[TEXTO PROPORCIONADO]:
▼

Pasar una película del
papel al fotograma suele ser una tarea ardua y bastante ingrata. Lo saben bien
los integrantes del equipo de La vieja
milla que deben trasladar el rodaje de su película desde New Hampshire
hasta Vermont porque los habitantes del lugar exigían más de la cuenta. Así
que, con algo de metraje ya rodado, todo empieza de nuevo en medio de las
montañas. Sin embargo, los problemas se suceden. El actor protagonista es
incapaz de mantener la cremallera de la bragueta cerrada, la actriz
protagonista dice que no va a hacer un desnudo a pesar de que lo ha hecho en
películas anteriores y los habitantes de ese pueblecito no son tan tranquilos
como aparentan. A eso hay que añadir que el director es un tipo sin ningún
escrúpulo que está dispuesto a llegar a donde sea con tal de terminar la
película. Menos mal que por allí, y por cortesía de la producción, anda el
guionista, que es el único que pone algo de sentido común en esa merienda de
blancos. Por supuesto, el sentido de común está frecuentemente interrumpido por
la verborrea imparable del productor, que sólo mira los números y se echa las
manos a la cabeza. Ya ha costado bastante el traslado. Ahora, encima, hay que
lidiar con las tonterías de los actores y los caprichos de los lugareños.
Podría parecer que, a
primera vista, ésta es una película más que habla sobre el rodaje de otra
película. Así, es fácil imaginarse que va a visitar un buen puñado de lugares
comunes con otras historias de parecido corte, pero no es así. Detrás de todo
ello, está la pluma y la dirección de David Mamet y nos encontramos con una
trama brillante, excepcionalmente bien engarzada, sin estereotipos de ninguna
clase, sin acudir a los chistes fáciles de sexo y funcionando bien a todos los
niveles, edificando con seguridad una comedia inteligente, sin fisuras, sin
asomo de predictibilidad y con un reparto excepcional, destacando Philip
Seymour Hoffman en la piel del guionista que asiste, algo atónito, a la locura
que se desata, Rebecca Pidgeon, Alec Baldwin, Sarah Jessica Parker y un
estupendo William Macy tratando de dar forma a una película que tiene todas las
papeletas para fracasar antes de salir de la lata.

▲

[MATERIAL MOSTRADO]:

▼

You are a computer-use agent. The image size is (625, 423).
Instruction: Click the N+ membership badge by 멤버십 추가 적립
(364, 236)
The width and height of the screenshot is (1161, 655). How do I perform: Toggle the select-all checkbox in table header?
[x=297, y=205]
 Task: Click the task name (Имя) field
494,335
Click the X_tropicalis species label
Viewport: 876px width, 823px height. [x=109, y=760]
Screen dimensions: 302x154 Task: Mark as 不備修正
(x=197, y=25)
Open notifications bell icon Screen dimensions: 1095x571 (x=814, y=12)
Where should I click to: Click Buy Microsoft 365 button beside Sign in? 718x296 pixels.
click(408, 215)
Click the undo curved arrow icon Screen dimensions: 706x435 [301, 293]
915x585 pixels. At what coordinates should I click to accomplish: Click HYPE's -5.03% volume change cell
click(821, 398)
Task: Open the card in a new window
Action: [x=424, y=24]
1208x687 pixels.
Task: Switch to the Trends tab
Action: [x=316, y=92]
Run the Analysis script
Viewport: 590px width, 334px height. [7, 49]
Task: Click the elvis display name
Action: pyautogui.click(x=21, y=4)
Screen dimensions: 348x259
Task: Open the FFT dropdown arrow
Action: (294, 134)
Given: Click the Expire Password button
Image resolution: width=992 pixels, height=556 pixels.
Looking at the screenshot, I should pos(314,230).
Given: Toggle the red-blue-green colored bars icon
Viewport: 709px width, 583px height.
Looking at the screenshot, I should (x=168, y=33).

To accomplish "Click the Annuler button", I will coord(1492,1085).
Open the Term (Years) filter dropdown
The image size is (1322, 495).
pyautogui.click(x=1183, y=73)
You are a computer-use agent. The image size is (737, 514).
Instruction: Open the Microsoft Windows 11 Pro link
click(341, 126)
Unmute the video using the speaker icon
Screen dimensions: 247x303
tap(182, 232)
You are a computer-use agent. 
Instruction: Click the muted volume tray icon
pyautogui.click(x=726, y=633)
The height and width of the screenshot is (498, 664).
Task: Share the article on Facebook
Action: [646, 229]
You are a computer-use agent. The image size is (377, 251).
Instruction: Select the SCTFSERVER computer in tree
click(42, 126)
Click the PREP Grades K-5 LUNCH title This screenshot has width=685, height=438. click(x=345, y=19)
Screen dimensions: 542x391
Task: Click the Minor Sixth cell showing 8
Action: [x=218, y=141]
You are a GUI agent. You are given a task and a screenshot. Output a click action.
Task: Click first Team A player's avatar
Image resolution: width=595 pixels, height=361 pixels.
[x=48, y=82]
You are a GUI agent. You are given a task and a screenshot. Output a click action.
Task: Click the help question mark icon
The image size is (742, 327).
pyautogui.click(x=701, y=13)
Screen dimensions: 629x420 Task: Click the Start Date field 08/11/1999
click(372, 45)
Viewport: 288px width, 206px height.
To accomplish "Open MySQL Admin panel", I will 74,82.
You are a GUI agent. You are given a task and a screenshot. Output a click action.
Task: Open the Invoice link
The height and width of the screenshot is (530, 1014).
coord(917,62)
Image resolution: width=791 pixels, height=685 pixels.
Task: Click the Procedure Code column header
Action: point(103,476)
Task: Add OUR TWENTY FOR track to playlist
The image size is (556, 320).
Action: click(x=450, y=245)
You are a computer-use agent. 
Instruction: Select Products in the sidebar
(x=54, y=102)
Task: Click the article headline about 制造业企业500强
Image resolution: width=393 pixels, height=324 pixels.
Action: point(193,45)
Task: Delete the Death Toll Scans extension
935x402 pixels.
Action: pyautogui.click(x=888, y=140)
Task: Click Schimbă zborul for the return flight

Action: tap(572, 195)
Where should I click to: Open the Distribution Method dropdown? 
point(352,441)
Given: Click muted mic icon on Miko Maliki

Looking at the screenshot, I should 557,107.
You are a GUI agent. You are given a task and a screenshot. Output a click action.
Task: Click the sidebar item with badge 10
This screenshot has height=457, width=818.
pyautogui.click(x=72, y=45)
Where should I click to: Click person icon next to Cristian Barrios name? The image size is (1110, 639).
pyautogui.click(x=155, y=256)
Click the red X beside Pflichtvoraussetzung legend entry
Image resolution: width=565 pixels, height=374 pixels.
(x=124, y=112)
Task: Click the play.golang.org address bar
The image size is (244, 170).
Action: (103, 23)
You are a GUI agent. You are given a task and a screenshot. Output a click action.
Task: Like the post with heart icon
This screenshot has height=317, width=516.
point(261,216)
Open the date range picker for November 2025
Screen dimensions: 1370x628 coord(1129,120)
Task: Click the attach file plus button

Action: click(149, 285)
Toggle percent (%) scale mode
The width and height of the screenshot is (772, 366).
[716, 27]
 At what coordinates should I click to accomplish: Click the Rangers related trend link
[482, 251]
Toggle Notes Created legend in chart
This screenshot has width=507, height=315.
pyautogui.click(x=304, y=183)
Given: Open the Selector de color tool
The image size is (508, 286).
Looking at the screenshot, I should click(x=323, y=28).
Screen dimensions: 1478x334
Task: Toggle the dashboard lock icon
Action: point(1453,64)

▲

Responda estas preguntas sobre la reseña de cine:
1. ¿Desde dónde y hasta dónde trasladan el rodaje de La vieja milla?
2. ¿Qué se niega a hacer la actriz protagonista?
3. ¿Qué actor interpreta al guionista?

1. Desde New Hampshire hasta Vermont.
2. Un desnudo.
3. Philip Seymour Hoffman.